Quimioterapia em altas doses e transplante de medula óssea em mulheres com câncer de mama

Já foi moda nos Estados Unidos, após resultados de estudos iniciais. No Brasil houve muitos oncologistas que recomendavam às suas pacientes. Hoje não é mais realizado rotineiramente, após resultados de estudos mais consistentes.
Pacientes com câncer de mama sem metástases à distância, operadas, mas com alto risco de recidiva têm indicado tratamento pós operatório com quimioterapia e eventualmente hormonioterapia. Para tentar aumentar a eficácia desse tratamento, e tentar diminuir o risco de metástases durante o acompanhamento posterior, pesquisadores na década de 1990 sugeriram que bastava aumentar a dose da quimioterapia, até níveis máximos. Para que não houvesse falência da produção de sangue novo (com anemia, plaquetopenia e leucopenia irreversíveis) com essa quimioterapia em dose máxima, era necessário guardar armazenar células da medula óssea da paciente, e reinjetá-las após o tratamento. Esse procedimento é chamado "quimioterapia em altas doses e transplante de medula óssea".

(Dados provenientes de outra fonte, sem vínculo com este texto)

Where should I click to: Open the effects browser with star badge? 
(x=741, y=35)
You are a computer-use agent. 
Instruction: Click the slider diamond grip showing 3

Funciona bem em pacientes com determinados tipos de linfomas e leucemias.
Mas um estudo publicado nesta semana no Journal of Clinical Oncology, a mais respeitada revista científica na área de oncologia, confirmou através de uma metanálise de 15 estudos publicados, com mais de 6000 pacientes, que esta prática é inútil, e muito mais tóxica que o tratamento convencional, quando feita em pacientes com câncer de mama.
É bom saber que no início era até difícil incluir pacientes nos estudos, já que nas pesquisas as pacientes eram sorteadas para fazer ou o tratamento convencional, ou a quimioterapia em altas doses (com 50% de chance de cair em cada grupo). E poucas mulheres na época aceitavam a chance de não receber o novo tratamento. Achavam que o risco do câncer de mama voltar seria muito maior,se fizessem o tratamento convencional.  Há inclusive um excelente livro (infelizmente, encontrei apenas uma edição em inglês, aqui) sobre a falsa esperança dada pela novidade, aliada à falta de responsabilidade dos médicos na época, que recomendavam um tratamento sem evidências claras e confiáveis de benefício.
O tema não é novo, e as notícias não são boas. No entanto, a publicação deste artigo nos traz novamente a reflexão sobre como é importante fazer uma avaliação crítica das novidades médicas, os modismos, e a falta de preparo da comunidade médica em lidar com controvérsias.
Quem quiser, poder ver um resumo do artigo, em inglês, aqui.